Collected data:
┄┄┄┄┄┄

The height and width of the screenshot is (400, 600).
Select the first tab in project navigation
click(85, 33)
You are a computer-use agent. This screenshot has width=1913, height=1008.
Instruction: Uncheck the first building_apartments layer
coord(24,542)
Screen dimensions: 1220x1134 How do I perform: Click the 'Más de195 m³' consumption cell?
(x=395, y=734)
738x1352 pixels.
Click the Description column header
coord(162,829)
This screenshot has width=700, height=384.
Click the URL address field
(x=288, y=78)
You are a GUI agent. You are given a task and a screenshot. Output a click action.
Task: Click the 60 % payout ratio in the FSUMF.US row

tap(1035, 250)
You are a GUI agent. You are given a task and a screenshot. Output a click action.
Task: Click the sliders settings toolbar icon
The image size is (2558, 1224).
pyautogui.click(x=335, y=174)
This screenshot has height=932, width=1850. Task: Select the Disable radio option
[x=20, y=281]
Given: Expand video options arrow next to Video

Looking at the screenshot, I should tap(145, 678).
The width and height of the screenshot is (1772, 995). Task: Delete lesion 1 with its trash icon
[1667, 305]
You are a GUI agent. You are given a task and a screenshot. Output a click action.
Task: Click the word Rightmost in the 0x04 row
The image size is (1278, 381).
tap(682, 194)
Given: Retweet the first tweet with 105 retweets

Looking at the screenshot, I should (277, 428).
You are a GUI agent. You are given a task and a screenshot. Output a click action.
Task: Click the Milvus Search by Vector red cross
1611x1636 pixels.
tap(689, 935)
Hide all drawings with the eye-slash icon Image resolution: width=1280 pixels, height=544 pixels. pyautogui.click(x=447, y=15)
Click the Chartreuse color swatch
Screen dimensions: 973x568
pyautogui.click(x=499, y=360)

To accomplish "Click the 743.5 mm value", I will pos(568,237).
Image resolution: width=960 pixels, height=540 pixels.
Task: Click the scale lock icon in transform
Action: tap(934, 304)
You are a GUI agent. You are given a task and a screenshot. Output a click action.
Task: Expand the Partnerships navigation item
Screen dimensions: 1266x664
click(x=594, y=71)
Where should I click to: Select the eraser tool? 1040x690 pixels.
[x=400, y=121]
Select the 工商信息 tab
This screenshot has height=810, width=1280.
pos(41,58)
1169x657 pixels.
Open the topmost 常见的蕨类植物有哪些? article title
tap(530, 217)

┄┄┄┄┄┄

#### [About this exercise]
Each record above has to be repeated word for word.

#### [Response to this task]
The height and width of the screenshot is (400, 600).
Select the first tab in project navigation
click(85, 33)
You are a computer-use agent. This screenshot has width=1913, height=1008.
Instruction: Uncheck the first building_apartments layer
coord(24,542)
Screen dimensions: 1220x1134 How do I perform: Click the 'Más de195 m³' consumption cell?
(x=395, y=734)
738x1352 pixels.
Click the Description column header
coord(162,829)
This screenshot has width=700, height=384.
Click the URL address field
(x=288, y=78)
You are a GUI agent. You are given a task and a screenshot. Output a click action.
Task: Click the 60 % payout ratio in the FSUMF.US row

tap(1035, 250)
You are a GUI agent. You are given a task and a screenshot. Output a click action.
Task: Click the sliders settings toolbar icon
The image size is (2558, 1224).
pyautogui.click(x=335, y=174)
This screenshot has height=932, width=1850. Task: Select the Disable radio option
[x=20, y=281]
Given: Expand video options arrow next to Video

Looking at the screenshot, I should tap(145, 678).
The width and height of the screenshot is (1772, 995). Task: Delete lesion 1 with its trash icon
[1667, 305]
You are a GUI agent. You are given a task and a screenshot. Output a click action.
Task: Click the word Rightmost in the 0x04 row
The image size is (1278, 381).
tap(682, 194)
Given: Retweet the first tweet with 105 retweets

Looking at the screenshot, I should (277, 428).
You are a GUI agent. You are given a task and a screenshot. Output a click action.
Task: Click the Milvus Search by Vector red cross
1611x1636 pixels.
tap(689, 935)
Hide all drawings with the eye-slash icon Image resolution: width=1280 pixels, height=544 pixels. pyautogui.click(x=447, y=15)
Click the Chartreuse color swatch
Screen dimensions: 973x568
pyautogui.click(x=499, y=360)

To accomplish "Click the 743.5 mm value", I will pos(568,237).
Image resolution: width=960 pixels, height=540 pixels.
Task: Click the scale lock icon in transform
Action: tap(934, 304)
You are a GUI agent. You are given a task and a screenshot. Output a click action.
Task: Expand the Partnerships navigation item
Screen dimensions: 1266x664
click(x=594, y=71)
Where should I click to: Select the eraser tool? 1040x690 pixels.
[x=400, y=121]
Select the 工商信息 tab
This screenshot has height=810, width=1280.
pos(41,58)
1169x657 pixels.
Open the topmost 常见的蕨类植物有哪些? article title
tap(530, 217)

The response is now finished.